Carnaval vira dor de cabeça para Lula e gera reação negativa nas redes

O governo avalia que o desfile da escola Acadêmicos de Niterói, que levou à avenida um enredo sobre a vida do presidente Lula, deve causar mais desgaste político do que problemas jurídicos. Nos bastidores, a leitura é de que o impacto simbólico do desfile, especialmente o trecho que ironizou grupos evangélicos na ala chamada “Neoconservadores em conserva”, pode afastar um público que o PT tenta se aproximar há anos — sem grande sucesso.

Interlocutores de Lula relatam incômodo dentro da própria base aliada. Um dos episódios citados foi a ligação de uma liderança evangélica que havia migrado do bolsonarismo para o lulismo e reclamou diretamente da forma como o segmento foi retratado no desfile. O temor é de que esse tipo de imagem reforce ruídos com um eleitorado que já é resistente ao presidente e ao PT.

A avaliação interna também considera que a reação nas redes sociais foi majoritariamente negativa. Levantamento da agência Bites aponta que, entre o domingo do desfile e a manhã de segunda-feira, foram registradas cerca de 510 mil menções ao tema em redes sociais, plataformas de vídeo, sites de notícias e blogs. O tom predominante foi de crítica, com questionamentos sobre o uso de dinheiro público para um enredo que exaltaria o presidente e suspeitas de campanha antecipada.

No X (antigo Twitter), onde se concentrou a maior parte das menções, a leitura automatizada apontou maioria de comentários negativos ao governo, com vantagem significativa sobre as manifestações positivas. O cenário reforça a percepção de que, do ponto de vista da comunicação política, o episódio foi mais um passivo do que um ativo para o Planalto.

No campo jurídico, a leitura também é de cautela, mas sem pânico. Aliados avaliam que, em 2026, o Tribunal Superior Eleitoral terá uma composição diferente da que julgou os casos mais sensíveis em 2022. A presidência da Corte deve ficar com Nunes Marques, indicado por Jair Bolsonaro, o que, na visão de interlocutores do governo, torna o ambiente menos previsível e mais propenso a decisões apertadas.

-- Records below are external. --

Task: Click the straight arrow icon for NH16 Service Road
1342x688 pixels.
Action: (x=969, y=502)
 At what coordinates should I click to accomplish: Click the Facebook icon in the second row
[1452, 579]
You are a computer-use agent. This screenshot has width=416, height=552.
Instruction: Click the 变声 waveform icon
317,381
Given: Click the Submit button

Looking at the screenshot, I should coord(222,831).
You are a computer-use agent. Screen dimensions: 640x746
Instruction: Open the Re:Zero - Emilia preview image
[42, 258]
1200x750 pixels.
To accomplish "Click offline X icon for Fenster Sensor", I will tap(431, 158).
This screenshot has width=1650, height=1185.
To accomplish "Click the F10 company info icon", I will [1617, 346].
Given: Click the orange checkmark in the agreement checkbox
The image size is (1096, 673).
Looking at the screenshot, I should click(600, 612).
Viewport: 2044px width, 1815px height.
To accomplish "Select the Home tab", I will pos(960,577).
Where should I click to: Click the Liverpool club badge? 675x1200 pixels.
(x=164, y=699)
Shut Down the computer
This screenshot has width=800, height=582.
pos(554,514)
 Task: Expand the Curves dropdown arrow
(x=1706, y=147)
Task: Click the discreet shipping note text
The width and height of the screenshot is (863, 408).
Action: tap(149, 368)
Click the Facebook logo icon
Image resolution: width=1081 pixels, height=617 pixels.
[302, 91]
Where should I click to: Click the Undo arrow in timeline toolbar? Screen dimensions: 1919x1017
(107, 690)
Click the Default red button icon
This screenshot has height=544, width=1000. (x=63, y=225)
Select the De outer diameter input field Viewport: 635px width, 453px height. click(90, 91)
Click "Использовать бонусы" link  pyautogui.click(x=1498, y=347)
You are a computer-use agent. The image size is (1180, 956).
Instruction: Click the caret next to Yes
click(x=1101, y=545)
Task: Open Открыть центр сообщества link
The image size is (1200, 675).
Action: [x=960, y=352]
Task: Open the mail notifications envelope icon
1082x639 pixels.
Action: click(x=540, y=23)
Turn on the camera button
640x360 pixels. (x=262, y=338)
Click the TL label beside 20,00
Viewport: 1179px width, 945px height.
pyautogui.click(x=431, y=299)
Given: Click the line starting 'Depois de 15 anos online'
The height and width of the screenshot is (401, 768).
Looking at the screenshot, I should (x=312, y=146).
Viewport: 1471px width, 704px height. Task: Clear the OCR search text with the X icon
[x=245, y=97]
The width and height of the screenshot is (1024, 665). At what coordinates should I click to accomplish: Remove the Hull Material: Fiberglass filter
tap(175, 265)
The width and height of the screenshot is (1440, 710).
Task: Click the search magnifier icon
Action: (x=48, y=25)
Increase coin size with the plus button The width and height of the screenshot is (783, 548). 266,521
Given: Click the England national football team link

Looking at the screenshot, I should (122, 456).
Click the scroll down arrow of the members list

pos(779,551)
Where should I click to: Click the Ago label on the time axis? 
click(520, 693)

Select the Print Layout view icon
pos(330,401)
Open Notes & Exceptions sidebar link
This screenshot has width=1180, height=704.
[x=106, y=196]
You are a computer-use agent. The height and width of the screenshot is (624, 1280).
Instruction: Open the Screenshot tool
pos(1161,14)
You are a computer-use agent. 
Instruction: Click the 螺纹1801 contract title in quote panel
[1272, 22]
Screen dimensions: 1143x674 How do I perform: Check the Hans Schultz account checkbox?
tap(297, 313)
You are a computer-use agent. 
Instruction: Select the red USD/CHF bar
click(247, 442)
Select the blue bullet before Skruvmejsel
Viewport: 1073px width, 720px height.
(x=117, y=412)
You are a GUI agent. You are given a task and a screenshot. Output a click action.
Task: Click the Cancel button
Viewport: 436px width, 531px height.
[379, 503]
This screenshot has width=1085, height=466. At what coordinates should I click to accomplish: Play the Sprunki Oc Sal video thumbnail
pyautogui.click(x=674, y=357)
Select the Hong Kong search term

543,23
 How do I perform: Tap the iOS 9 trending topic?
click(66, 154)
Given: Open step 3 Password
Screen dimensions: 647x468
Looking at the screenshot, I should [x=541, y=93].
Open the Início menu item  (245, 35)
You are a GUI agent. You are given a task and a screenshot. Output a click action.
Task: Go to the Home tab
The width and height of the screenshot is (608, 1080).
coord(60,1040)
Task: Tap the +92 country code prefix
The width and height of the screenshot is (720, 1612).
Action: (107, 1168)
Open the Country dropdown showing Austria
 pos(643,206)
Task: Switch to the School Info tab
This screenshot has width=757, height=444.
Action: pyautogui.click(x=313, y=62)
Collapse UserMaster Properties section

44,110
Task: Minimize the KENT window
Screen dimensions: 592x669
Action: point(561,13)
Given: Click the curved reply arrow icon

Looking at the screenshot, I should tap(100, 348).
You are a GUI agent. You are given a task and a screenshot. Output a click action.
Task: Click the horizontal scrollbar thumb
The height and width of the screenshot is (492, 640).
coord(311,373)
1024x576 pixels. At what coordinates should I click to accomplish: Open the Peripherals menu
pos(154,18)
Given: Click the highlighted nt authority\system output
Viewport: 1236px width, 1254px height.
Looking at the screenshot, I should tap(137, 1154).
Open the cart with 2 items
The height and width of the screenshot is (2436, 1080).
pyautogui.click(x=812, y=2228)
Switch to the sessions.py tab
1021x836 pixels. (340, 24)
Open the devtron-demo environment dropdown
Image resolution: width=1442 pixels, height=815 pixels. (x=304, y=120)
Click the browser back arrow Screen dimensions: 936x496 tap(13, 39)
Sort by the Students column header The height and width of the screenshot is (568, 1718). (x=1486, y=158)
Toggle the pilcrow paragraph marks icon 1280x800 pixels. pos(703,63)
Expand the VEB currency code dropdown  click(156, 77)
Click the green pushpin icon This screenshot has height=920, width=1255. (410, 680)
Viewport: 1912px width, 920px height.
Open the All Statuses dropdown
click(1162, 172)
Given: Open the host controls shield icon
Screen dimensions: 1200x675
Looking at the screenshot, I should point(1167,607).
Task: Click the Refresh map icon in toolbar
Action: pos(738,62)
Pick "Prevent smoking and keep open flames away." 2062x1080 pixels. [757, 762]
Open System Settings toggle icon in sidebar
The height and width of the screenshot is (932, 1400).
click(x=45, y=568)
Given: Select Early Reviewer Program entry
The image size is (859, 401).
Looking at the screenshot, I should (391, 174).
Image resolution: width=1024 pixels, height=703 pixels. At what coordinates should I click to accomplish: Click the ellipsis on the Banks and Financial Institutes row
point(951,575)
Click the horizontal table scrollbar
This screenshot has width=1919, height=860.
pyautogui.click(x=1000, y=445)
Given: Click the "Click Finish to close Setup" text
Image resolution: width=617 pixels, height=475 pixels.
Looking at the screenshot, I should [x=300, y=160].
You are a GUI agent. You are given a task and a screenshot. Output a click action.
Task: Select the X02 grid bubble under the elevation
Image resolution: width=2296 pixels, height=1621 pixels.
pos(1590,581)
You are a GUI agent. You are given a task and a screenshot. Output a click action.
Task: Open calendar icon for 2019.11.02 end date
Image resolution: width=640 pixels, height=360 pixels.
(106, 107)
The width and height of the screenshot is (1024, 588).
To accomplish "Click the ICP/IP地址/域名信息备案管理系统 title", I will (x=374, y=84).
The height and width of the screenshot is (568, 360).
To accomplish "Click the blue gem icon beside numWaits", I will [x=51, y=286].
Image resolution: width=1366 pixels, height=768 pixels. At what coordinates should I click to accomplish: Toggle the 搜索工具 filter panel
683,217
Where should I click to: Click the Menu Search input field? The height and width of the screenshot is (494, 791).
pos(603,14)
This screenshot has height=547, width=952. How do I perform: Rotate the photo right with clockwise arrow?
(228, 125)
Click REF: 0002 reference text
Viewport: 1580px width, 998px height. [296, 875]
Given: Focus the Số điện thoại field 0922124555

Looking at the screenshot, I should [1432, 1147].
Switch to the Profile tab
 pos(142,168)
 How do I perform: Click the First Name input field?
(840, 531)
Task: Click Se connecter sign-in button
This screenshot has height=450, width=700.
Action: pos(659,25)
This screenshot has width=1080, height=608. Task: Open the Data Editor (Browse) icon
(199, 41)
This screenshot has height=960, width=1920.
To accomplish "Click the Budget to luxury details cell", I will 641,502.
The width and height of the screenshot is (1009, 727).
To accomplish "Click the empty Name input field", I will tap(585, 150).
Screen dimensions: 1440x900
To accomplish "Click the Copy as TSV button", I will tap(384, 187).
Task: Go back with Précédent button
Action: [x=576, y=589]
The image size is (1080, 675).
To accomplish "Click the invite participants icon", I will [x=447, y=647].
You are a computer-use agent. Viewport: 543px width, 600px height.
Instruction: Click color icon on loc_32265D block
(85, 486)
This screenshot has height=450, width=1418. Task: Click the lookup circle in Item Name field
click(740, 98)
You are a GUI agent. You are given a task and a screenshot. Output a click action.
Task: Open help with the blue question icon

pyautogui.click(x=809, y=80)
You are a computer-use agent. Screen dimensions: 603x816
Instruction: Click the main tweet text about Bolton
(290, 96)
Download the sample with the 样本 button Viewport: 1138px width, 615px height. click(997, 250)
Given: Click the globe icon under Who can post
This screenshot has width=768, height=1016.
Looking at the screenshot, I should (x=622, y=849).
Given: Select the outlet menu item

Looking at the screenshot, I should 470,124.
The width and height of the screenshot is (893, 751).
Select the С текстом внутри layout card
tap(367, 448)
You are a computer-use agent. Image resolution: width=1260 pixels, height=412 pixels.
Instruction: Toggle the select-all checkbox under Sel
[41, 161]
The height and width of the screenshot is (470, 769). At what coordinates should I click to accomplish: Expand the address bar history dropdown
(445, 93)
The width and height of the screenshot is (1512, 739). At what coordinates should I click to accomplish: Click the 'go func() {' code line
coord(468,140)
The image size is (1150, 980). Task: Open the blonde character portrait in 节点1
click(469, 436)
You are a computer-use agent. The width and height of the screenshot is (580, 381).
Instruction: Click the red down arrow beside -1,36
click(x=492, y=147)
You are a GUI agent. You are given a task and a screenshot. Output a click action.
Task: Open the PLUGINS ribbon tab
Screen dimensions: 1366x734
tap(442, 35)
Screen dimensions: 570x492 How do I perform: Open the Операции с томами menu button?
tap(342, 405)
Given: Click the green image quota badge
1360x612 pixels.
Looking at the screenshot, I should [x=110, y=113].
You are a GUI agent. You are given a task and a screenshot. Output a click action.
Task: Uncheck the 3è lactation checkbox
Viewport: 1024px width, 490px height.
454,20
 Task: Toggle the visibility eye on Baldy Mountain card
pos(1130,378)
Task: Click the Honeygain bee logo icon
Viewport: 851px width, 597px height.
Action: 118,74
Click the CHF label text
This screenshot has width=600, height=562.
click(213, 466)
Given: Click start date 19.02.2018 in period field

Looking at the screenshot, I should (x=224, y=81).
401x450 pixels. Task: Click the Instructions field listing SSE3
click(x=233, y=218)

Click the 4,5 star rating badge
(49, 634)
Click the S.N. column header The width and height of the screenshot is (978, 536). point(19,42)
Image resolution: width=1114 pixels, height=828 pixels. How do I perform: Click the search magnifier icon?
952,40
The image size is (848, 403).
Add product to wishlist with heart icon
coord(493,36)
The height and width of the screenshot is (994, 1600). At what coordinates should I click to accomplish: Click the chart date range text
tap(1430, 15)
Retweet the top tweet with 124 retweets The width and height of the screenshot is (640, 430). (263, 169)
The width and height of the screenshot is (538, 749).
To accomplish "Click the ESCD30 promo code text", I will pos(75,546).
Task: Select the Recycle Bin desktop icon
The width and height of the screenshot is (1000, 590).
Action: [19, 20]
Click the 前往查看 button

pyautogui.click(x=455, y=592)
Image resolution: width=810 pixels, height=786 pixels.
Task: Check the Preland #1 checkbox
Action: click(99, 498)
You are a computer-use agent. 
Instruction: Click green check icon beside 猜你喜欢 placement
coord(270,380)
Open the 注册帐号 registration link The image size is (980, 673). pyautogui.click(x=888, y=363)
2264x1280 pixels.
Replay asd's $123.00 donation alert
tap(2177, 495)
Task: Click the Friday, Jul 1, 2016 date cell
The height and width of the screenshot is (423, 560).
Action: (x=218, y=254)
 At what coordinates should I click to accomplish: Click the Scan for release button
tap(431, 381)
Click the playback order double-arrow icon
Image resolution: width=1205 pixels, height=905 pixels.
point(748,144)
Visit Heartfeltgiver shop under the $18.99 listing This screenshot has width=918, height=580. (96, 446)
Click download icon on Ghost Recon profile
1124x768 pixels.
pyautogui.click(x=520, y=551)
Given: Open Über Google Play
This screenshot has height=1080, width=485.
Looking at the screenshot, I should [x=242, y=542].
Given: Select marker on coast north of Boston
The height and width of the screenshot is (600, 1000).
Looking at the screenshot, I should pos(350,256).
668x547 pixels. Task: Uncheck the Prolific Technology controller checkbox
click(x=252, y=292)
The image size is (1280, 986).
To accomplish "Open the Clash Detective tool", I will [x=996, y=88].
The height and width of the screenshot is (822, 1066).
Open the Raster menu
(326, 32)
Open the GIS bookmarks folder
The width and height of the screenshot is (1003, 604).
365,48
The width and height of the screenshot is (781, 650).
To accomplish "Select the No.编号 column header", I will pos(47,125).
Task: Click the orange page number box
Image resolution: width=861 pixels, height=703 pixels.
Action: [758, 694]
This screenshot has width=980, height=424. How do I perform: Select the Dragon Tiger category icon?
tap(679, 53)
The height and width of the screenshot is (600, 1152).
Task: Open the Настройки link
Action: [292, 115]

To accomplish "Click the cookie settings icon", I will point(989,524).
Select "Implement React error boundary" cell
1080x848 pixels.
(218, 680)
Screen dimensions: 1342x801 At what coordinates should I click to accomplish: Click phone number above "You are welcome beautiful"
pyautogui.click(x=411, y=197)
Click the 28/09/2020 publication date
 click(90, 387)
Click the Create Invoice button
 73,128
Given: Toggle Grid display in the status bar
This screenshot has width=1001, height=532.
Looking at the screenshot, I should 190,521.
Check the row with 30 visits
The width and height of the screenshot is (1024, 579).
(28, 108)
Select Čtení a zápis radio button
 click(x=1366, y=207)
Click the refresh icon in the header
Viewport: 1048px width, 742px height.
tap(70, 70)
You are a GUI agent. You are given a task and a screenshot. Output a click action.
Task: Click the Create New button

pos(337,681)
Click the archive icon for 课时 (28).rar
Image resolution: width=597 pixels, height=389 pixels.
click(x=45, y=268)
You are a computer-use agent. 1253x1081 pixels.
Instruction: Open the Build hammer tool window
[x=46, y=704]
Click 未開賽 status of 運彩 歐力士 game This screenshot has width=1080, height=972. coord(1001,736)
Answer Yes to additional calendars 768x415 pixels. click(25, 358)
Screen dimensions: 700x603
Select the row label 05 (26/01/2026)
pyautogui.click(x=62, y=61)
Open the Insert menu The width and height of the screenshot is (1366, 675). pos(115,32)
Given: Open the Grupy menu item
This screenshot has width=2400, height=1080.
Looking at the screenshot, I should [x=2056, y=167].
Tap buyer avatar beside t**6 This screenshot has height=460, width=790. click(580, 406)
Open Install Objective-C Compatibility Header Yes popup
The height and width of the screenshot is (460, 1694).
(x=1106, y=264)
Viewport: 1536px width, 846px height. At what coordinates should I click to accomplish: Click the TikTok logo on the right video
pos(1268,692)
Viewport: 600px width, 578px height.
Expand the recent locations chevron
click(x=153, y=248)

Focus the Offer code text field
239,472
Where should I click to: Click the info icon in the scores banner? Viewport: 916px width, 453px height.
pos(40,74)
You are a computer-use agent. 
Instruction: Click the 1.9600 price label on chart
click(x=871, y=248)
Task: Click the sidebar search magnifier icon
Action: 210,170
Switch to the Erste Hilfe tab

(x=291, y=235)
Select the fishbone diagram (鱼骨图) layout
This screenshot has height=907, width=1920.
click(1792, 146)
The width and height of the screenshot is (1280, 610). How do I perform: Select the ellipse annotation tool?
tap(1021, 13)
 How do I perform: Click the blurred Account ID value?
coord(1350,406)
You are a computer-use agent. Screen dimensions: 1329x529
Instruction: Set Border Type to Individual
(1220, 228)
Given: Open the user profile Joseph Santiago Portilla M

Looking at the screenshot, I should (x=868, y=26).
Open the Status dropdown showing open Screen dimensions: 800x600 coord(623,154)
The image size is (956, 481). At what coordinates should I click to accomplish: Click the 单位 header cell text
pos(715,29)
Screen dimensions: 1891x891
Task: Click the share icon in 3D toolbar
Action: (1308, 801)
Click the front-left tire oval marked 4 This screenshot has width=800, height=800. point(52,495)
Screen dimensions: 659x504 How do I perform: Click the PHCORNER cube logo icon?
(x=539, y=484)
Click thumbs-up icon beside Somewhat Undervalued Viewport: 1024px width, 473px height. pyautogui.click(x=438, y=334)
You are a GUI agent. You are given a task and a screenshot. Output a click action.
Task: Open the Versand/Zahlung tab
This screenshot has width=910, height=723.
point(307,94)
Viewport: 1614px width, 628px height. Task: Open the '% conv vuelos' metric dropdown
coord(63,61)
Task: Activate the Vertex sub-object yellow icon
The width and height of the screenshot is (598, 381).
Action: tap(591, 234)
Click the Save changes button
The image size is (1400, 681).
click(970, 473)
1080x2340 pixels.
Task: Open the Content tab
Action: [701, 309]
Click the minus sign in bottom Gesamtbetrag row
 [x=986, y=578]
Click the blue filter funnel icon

Mesmo assim, a avaliação predominante é que o episódio dificilmente levaria a uma medida extrema, como a impugnação de candidatura. A expectativa mais realista nos bastidores é de alguma punição pontual, como aplicação de multa, caso a Justiça entenda que houve irregularidade. O dano principal, portanto, é político: ruído com evangélicos, desgaste de imagem e munição extra para a oposição em ano pré-eleitoral.